The right to freedom, on Kant’s view, is each individual’s right to independence insofar as her exercise of freedom is consistent with everyone’s freedom under universal law, or reciprocal freedom. Therefore, any restriction issuing from a unilateral decision to appropriate a piece of property would be an obligation incurred due solely to an arbitrary choice, which is inconsistent with a right to freedom. Yet at the same time, of course, it must be possible to acquire things as one’s own without first asking, since needing permission is inconsistent with a person’s right to freedom. Clearly, then, Kant continues, someone like Narveson is correct in thinking that the first two steps in original property appropriation must be (1) taking control over something external to me and (2) letting others know that I have done so. Yet, in contrast to Narveson, Kant argues that there must be an additional, third step if my unilateral acquisition is to be rightful appropriation, that is, consistent with everyone’s right to freedom.

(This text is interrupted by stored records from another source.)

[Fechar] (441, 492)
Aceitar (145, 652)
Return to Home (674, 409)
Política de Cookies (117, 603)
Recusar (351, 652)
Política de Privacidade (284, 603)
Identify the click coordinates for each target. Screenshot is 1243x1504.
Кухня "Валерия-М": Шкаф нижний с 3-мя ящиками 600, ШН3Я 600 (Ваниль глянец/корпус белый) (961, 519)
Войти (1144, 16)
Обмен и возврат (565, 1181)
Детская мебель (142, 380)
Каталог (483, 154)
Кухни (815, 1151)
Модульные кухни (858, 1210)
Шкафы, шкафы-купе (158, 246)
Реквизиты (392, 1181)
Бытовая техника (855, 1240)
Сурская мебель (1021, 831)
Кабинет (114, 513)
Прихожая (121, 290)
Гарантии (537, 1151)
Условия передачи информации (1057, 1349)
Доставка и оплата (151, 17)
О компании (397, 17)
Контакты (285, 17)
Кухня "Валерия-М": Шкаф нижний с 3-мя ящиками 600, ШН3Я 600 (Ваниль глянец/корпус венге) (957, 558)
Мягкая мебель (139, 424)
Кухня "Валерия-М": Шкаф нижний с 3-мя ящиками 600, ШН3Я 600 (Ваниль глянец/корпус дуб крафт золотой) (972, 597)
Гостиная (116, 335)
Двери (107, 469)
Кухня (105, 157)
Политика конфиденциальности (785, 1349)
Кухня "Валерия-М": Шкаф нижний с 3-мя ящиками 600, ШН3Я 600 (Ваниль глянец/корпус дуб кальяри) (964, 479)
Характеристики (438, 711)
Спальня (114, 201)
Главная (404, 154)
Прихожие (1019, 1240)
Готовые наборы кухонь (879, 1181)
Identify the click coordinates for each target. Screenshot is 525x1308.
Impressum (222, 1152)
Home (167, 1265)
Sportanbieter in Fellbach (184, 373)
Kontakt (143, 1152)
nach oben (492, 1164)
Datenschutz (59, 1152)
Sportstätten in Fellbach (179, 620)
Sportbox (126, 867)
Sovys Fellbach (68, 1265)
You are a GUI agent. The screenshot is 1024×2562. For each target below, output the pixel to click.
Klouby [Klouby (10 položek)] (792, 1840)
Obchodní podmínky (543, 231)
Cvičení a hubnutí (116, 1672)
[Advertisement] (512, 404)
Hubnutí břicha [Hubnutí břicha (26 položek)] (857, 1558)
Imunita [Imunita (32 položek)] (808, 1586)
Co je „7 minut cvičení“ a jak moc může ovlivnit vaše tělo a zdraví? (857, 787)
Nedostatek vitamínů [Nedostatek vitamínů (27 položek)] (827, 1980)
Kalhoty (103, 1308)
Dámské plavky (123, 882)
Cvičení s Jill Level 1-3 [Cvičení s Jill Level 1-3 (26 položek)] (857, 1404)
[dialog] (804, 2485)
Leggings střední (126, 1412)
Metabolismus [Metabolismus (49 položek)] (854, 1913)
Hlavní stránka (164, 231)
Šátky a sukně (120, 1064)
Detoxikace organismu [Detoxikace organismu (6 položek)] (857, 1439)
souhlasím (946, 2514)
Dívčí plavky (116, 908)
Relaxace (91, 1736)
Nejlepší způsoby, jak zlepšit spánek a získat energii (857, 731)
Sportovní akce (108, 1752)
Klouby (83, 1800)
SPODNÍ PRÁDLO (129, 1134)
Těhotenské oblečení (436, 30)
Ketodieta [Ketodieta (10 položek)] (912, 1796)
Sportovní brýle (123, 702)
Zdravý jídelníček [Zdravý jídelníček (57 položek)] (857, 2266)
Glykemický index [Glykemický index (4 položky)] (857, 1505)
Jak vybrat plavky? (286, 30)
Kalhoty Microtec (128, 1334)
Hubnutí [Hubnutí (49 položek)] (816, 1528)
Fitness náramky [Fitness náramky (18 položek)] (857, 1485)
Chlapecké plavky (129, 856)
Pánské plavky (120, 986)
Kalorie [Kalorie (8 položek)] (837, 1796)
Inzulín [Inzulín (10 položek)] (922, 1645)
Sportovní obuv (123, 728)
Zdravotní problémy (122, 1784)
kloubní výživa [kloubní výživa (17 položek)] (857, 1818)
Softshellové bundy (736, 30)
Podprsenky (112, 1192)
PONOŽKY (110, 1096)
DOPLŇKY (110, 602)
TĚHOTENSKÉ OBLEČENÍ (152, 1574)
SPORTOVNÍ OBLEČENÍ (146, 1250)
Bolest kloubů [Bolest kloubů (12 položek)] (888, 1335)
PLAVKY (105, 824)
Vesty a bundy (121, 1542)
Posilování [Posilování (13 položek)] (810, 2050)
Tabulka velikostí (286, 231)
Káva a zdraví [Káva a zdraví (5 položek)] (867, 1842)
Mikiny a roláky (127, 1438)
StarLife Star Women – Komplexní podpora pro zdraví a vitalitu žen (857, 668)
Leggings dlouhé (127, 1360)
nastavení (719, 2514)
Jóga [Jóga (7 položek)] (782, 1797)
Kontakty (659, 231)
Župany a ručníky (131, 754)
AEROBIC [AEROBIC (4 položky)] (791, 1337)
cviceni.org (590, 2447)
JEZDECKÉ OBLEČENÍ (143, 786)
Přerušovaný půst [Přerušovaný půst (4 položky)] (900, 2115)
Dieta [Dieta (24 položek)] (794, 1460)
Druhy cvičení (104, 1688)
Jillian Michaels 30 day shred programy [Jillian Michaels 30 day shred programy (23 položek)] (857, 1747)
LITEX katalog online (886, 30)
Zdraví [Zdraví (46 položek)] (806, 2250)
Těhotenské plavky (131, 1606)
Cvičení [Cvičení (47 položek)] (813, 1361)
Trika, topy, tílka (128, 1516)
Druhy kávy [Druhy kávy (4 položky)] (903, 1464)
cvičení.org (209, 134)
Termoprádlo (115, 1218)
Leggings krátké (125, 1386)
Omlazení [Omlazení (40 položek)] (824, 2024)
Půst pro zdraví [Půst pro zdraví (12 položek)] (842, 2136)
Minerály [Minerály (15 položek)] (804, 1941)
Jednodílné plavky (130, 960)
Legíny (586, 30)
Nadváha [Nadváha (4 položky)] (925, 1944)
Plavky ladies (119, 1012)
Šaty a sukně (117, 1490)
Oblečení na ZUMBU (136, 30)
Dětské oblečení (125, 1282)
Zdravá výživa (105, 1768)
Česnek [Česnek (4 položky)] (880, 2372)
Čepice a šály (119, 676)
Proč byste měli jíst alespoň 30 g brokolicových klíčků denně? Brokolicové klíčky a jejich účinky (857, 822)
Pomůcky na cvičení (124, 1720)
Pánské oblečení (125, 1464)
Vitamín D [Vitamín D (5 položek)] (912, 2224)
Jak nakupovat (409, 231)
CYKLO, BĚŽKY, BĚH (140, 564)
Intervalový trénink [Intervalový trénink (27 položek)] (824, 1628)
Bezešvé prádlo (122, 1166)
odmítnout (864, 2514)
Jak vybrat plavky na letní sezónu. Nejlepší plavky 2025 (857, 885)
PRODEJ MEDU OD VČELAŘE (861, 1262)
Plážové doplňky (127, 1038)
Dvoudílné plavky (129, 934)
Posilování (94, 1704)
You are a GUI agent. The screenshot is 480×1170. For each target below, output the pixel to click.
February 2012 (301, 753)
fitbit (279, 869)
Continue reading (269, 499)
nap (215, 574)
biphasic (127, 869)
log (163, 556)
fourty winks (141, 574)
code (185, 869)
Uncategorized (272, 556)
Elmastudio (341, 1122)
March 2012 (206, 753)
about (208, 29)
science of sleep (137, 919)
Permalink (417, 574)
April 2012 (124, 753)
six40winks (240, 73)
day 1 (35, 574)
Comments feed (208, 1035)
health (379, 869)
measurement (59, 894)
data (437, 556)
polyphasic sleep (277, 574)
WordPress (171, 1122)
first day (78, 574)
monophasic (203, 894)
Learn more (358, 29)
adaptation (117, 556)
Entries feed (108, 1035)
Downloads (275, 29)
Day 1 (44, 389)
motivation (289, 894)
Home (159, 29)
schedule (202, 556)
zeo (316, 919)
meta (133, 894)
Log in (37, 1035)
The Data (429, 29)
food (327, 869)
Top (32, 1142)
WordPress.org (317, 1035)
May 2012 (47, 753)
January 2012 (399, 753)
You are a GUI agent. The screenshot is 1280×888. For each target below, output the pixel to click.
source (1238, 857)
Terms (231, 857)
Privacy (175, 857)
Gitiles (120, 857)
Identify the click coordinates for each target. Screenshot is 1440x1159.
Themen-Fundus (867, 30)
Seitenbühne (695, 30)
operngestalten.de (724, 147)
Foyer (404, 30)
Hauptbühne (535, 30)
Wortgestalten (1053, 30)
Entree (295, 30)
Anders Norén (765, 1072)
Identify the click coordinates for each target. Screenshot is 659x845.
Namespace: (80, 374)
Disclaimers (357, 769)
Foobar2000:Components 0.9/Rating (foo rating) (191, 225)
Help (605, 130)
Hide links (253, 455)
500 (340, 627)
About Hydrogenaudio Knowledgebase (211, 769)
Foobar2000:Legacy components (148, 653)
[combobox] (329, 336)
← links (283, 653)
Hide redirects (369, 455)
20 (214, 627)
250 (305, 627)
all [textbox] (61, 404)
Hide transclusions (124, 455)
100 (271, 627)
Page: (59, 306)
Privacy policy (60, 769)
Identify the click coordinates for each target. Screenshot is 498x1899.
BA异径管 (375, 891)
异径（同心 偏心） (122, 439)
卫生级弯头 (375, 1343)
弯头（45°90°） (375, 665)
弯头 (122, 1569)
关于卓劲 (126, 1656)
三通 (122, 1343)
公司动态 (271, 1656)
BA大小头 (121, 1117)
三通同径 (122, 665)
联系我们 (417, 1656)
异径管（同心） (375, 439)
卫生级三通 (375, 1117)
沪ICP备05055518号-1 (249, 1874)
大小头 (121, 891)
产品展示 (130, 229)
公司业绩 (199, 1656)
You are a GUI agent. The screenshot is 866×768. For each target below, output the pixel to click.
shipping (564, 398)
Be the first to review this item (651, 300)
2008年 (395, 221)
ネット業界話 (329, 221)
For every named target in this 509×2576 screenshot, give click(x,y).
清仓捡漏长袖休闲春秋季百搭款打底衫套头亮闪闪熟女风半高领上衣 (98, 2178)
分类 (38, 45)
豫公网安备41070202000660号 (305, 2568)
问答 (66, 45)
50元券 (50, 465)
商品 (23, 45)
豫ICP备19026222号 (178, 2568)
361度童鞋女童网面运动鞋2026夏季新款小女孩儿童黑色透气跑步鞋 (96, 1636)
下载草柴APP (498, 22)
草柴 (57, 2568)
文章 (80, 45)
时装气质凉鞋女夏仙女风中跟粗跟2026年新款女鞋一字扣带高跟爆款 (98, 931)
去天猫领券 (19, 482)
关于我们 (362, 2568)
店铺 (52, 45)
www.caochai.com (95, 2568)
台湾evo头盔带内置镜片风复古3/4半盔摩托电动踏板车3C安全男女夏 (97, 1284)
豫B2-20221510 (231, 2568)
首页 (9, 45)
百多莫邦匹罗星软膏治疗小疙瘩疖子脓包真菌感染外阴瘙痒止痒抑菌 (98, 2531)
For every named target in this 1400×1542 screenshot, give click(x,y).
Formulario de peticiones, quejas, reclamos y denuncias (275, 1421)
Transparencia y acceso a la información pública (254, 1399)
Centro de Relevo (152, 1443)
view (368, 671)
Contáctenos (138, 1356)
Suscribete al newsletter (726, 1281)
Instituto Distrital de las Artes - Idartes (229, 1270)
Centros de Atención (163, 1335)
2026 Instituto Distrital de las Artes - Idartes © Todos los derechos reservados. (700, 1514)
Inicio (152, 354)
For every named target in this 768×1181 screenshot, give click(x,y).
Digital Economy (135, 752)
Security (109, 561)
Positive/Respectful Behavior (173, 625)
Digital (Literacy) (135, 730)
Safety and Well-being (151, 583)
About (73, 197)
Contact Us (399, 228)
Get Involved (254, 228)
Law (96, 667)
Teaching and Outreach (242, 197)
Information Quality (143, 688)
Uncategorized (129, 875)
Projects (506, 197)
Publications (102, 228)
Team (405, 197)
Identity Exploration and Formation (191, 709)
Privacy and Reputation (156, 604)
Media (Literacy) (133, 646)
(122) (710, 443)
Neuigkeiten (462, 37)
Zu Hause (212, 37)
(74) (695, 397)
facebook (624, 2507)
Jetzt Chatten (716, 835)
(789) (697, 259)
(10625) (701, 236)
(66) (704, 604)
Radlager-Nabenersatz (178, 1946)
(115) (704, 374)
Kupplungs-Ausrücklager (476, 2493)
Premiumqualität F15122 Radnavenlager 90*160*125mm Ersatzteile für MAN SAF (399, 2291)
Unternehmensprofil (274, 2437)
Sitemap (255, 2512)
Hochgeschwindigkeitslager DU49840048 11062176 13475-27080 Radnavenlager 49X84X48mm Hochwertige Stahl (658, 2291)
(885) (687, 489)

Kant’s Rousseauan answer here is that the thing I have unilaterally taken control over is only ‘provisionally rightful’ until it is confirmed by a public authority, meaning an authority that represents all the interacting persons and yet no one in particular. Only such an authority – namely, a common agency — can yield restrictions on everyone that are consistent with a basic commitment to each individual’s right to freedom. Hence, the establishment of a public authority is ideally, and not just prudentially, necessary for rightful private property acquisition.

Kant continues, in the “Doctrine of Right”, that establishing the necessary public authority requires instituting not only private right, but also public right. Private right concerns the rights and duties private individuals hold against one another, whereas public right concerns claims citizens have on their public institutions. And importantly for this discussion on the compatibility of equality and liberty, public right includes certain redistributive measures to secure all citizens’ right to freedom. For example, the public authority must institutionally guarantee that no citizen is left in a situation where any legal access to means is subject to another private citizen’s arbitrary choice, such as another’s willingness to provide charity or employment. This is accomplished through a public, institutional guarantee of unconditional poverty relief. Without such a guarantee the public authority’s monopoly on coercion is irreconcilable with each citizen’s right to freedom. Importantly, moreover, if Kant’s argument concerning the necessity and structure of public right for the existence of rightful relations is successful, then not only Narveson’s, but the libertarian conception of justice as such fails. If public right is necessary for liberty and if public right is not reducible to private right, then the compatibility of liberty and equality is not one that can be envisioned at the individual level — it requires us also to explore the institutional structure of the liberal state rather than merely the libertarian state.



1 The point of adding this complexity is simply to ensure that the example includes at least one person who has never had any property. To make it less imaginary, we could, alternatively, imagine the children of a propertyless family — i.e. persons who do not have anything to inherit and according to Narveson’s conception of justice do not have a right to anything.